December Government Bond Volatility
Bottom Line: The Fed and ECB meetings are the most important for forward guidance this week, as they will set the tone for DM generally (BOJ is still seen to be a different phase and unlikely to have last impact on global DM government bond markets). The Fed will likely try to restrain the scale and timing of 2024 easing speculation. ECB forward guidance will be less clear, but ECB Lagarde will likely be cautious due to pressure from the hawks.
Figure 1: 10yr-Fed Funds (%)
Source: Continuum Economics/Datastream
Government bond yields so far in December have continued the November trend to lower yields, as speculation grows about the scale of easing from DM central banks in 2024/25. While numerous central banks meet this week, the bond market will most closely examine the Fed (here) and ECB (here) meetings on 13 and 14 December. It would be a surprise if Fed Powell changed tone substantially from his pre blackout period guidance, which is designed to leave the door open for a further hike (unlikely) but also temper 2024/25 rate cuts expectations. Even so, Powell will need to acknowledge the dots, which will likely see more easing discounted than the September dots (here), though less than the market expects. The November CPI on Tuesday will also be a swing factor. However, the 10-2yr curve is still fairly inverted if an easing cycle is approaching, as is 10-yr-Fed Funds (Figure 1). Thus 10yr could struggle to move any lower unless the Fed take a dovish pivot on Wednesday or data materially disappoints in the next few weeks.

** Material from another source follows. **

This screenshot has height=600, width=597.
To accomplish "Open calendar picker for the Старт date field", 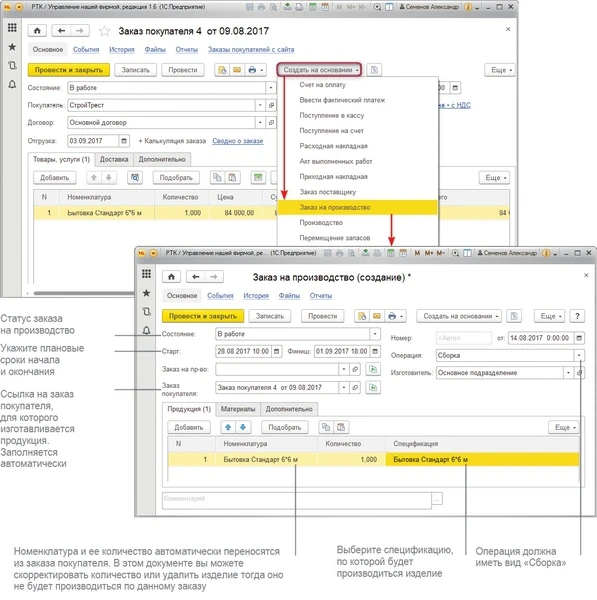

Meanwhile, ECB forward guidance will likely remain unclear. Hawks want to fight the idea of early interest rate cuts, with the market now fully discount a 25bps cut in official rates in April. This suggests that ECB president Lagarde communication will be cautious and not provide any hints that could encourage market speculation. However, the bond market knows that the ECB forward guidance in press conferences is weak and will likely focus on the staff inflation forecasts out to 2026. Recent number suggest that the ECB will have no choice but to reduce 2024 inflation forecasts, but 2025/26 will also be dependent on the drop in money market futures and bond yields since the forecasting round before the September ECB meeting (here). These mean 2025/26 inflation forecasts may not decline much, which will discourage the market from becoming too aggressive in discounting more than the 125bps of cuts already discounted for 2024. BOE (here), Norges Bank (here) also meet this week.